Islamofobia dan kebijakan pemerintahan antimuslim sekuler lah sejatinya yang telah memicu prasangka dan kebencian terhadap muslim dan Islam, dan menghasut rasisme. Di sisi lain, semua ini menunjukkan kotradiksi sekularisme, dimana salah satu nilai masyarakat demokratis adalah terbuka. Namun teryata mengesahkan diskriminasi agama. Ini lulucon dan kemunafikan penerapan sekularisme terhadap kebebasan beragama.
Bagi mereka yang dijamin hanya memeluk agama tertentu. Selain dari itu, sistem sekularisme tidak dapat mengakomodasi kayakinan agama individu.

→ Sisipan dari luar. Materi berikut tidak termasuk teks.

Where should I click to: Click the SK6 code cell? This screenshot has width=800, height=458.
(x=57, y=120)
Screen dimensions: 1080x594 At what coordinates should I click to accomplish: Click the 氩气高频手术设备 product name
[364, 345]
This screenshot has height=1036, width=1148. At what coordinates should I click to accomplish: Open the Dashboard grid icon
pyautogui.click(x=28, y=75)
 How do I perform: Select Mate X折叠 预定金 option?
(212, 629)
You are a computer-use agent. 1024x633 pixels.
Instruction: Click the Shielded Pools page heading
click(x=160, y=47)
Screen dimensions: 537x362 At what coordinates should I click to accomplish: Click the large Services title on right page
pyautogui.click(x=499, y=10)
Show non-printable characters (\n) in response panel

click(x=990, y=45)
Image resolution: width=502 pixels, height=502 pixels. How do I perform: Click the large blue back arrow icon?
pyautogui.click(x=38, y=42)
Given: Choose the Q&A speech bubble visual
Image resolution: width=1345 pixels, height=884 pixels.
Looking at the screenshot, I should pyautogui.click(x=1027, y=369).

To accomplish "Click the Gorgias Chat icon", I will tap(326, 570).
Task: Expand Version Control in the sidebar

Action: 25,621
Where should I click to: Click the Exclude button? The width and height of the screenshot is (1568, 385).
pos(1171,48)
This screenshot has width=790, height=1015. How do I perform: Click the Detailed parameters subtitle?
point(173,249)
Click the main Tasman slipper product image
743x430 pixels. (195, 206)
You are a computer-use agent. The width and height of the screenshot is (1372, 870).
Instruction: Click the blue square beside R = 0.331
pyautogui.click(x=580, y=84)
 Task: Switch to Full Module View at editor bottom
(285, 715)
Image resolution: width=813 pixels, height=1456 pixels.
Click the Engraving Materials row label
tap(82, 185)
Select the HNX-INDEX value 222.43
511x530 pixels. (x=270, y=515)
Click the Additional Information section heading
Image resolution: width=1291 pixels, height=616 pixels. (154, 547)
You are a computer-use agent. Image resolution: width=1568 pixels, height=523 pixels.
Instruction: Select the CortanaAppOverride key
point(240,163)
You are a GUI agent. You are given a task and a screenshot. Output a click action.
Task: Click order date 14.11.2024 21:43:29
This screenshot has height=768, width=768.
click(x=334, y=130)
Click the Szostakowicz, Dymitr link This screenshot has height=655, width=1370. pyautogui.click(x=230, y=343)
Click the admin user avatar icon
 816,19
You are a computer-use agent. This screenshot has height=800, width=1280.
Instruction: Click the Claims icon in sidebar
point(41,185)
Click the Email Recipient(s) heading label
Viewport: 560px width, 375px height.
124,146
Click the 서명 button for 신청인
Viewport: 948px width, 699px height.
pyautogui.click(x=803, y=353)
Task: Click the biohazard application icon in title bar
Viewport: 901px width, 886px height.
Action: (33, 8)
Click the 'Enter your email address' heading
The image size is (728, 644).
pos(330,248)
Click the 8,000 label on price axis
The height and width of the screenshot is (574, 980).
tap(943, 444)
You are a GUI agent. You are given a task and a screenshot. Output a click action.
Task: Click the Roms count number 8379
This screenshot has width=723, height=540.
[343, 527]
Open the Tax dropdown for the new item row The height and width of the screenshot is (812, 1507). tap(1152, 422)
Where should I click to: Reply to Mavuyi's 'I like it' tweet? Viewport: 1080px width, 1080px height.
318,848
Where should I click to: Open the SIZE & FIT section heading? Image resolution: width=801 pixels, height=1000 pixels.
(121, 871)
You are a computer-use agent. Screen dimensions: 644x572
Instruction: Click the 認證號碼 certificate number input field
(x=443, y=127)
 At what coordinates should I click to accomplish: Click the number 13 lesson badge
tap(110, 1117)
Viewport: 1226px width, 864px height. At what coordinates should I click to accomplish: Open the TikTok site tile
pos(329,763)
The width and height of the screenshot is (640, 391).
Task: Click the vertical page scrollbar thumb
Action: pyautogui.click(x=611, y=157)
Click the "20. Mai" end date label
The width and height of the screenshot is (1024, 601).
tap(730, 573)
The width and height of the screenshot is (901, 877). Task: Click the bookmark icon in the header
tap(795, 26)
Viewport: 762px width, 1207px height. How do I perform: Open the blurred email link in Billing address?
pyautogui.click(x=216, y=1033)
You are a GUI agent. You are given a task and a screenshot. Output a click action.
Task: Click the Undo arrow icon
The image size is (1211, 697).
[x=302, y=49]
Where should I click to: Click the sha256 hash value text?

Artinya, umat Islam tidak akan pernah diterima sepenuhnya dalam sistem sekularisme-kapitalis. Ini sehrusnya menjadi pengingat nyata bagi umat Islam diseluruh dunia, bahwa mereka tidak boleh menaruh harapan dan kepercayaan pada sistem sekularisme-kapitalis ini yang untuk melindung hak mereka dan dalam menjalankan kayakinan yang bebas dari pelecehan, diskriminasi, dan ketakutan.
Larangan hijab ini adalah bagian dari bukti kekejaman rezim islamofobia India terhadap Muslim. Inilah gambaran bagaimana sekularisme dengan dalih kebebasan bisa seenaknya menyakiti kaum Muslim. Apalagi sejatinya adalah sebuah aturan yang sangat rentan menciptakan permusuhan dan chaos di tengah masyarakat luas.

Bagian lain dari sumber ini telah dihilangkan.